Il gatto come «modello», o specchio, o figura ideale del­l’universo narrativo del pro­prio padrone? Miao. Negli anni Settanta l’editore francese Grasset chiese a Frédéric Vitoux, critico, roman­ziere, accademico di Francia e attento studioso - in tempi so­spettissimi- di Céline, di scrive­re una biografia dello scrittore del Viaggio. Vitoux non aveva né tempo, né voglia, né il corag­gio per un’avventura del gene­re. E rilanciò, scherzosamente, proponendo la biografia del suo gatto, che accompagnò Céline per parecchi anni e molti romanzi. L’editore Grasset, che non scherzava mai, gli com­missionò il libro, che uscì nel 1976 in Francia e oggi, per la pri­ma volta, in Italia: Bébert. Il gat­to di Louis-Ferdinand Céline (La Vita Felice, pagg. 172, euro 12). Leggendo la vita del felino eroico e devoto, si rilegge quel­la dello scrittore innovatore e nichilista. Insieme, randagi en­trambi, attraversarono la Fran­cia collaborazionista, la Germa­nia in fiamme e la Danimarca ipocrita.

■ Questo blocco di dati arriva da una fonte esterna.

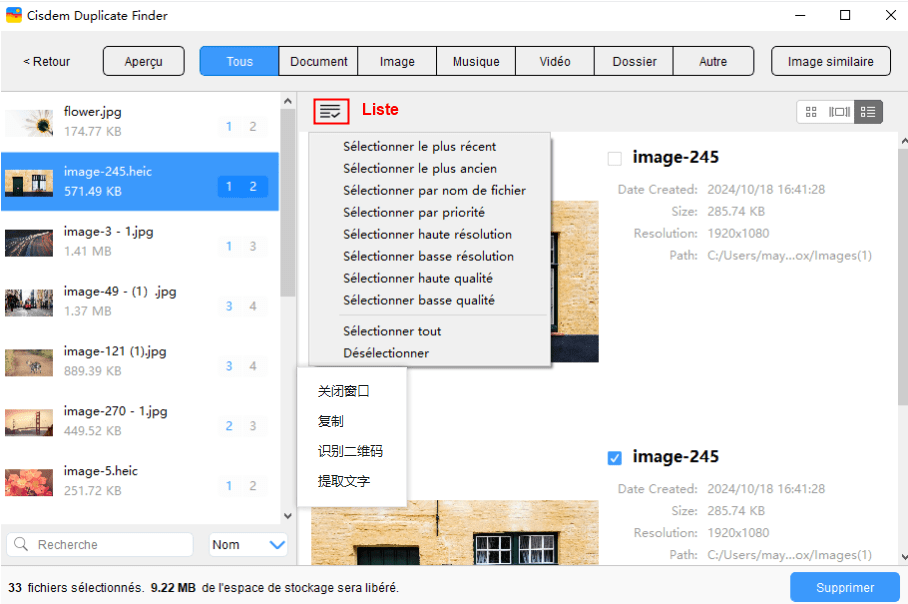Switch to detailed list view
The image size is (908, 604).
pos(868,112)
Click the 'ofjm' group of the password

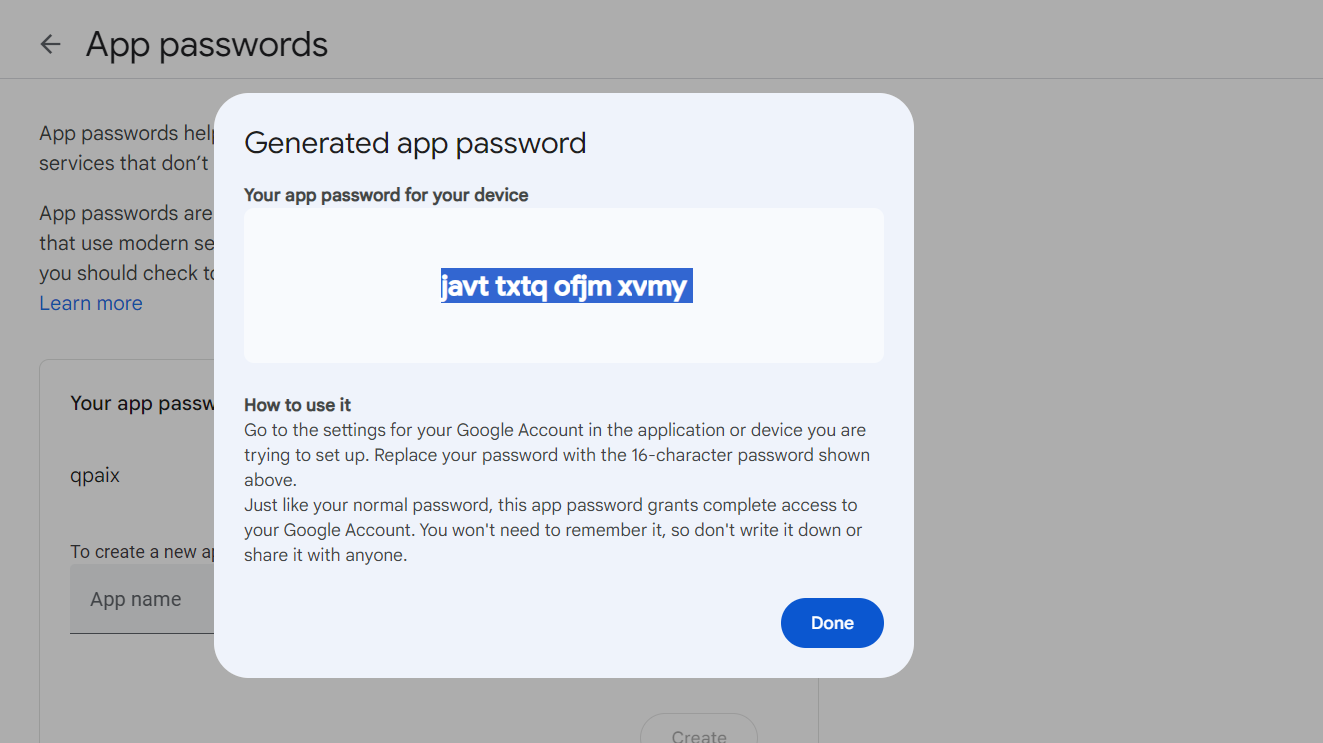tap(582, 287)
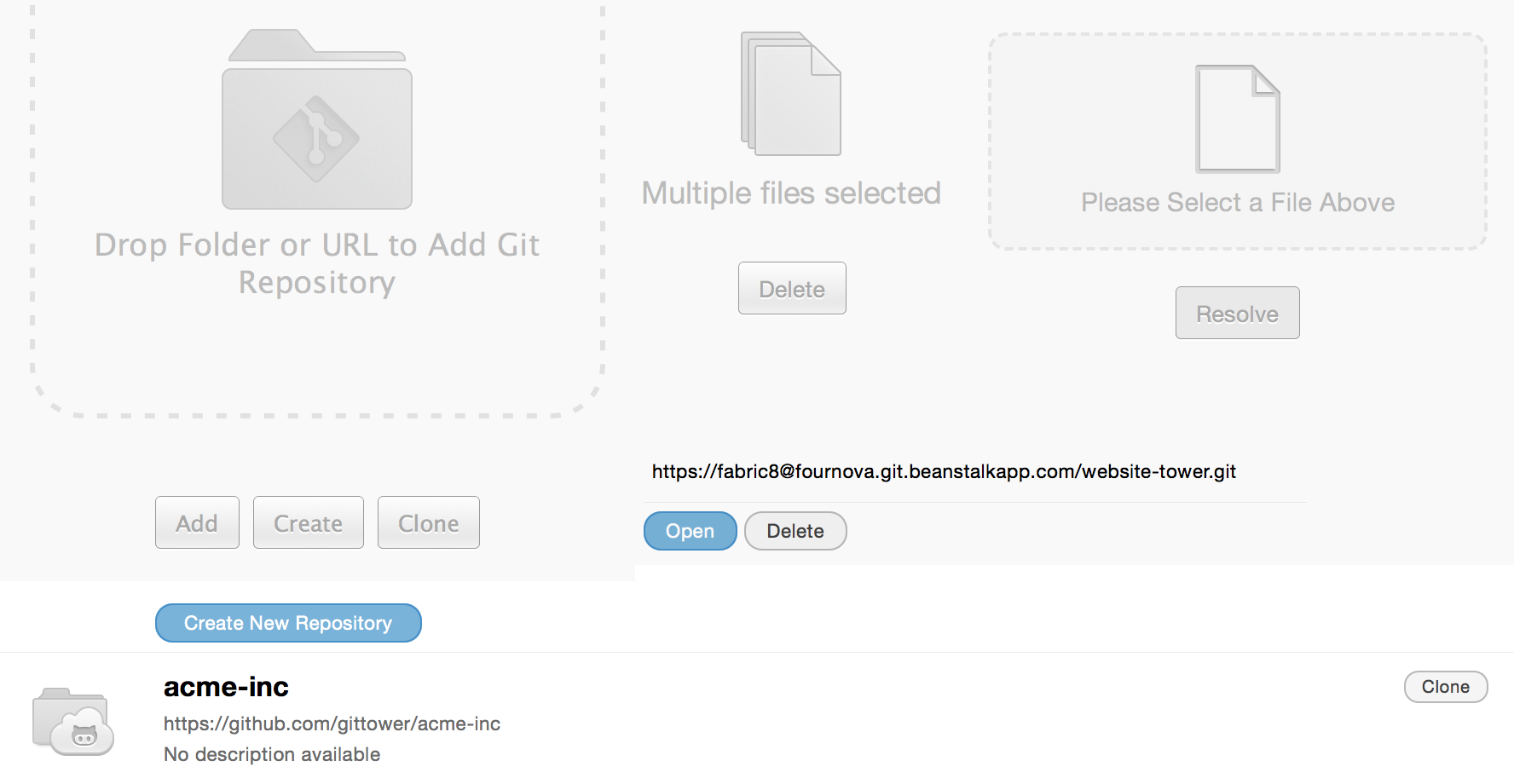Click the 'No description available' text
The image size is (1514, 784).
(x=272, y=754)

Bébert, che ancora non si chiamava così, nacque attorno alla metà degli anni Trenta, nel­la regione parigina, abbando­nato, poi affidato alla Società protettrice degli Animali e quin­di consegnato ai grandi magaz­zini della Samaritaine. Qui, nel ’35, lo acquistò l’attore cinematografico Robert Le Vigan, che aveva appena finito di girare il film Golgotha , nella parte del Nazareno, per re­galarlo alla sua nuova amante, una giovane comparsa al­gerina, Tinou. Anni bui, gatteschi e vaga­bondi nella Mont­martre della guer­ra, fino al ’42. Do­po la rottura tra Le Vigan e Ti­nou, abbando­nato a se stes­so, il gattone viene rac­colto e bat­tezzato Béberte da Lucet­te Almansor, bal­lerina, e dal marito, il dot­tor Louis-Ferdinand Destou­ches, che è già Céline. Colui che sarà il più grande e il più odiato scrittore di Francia.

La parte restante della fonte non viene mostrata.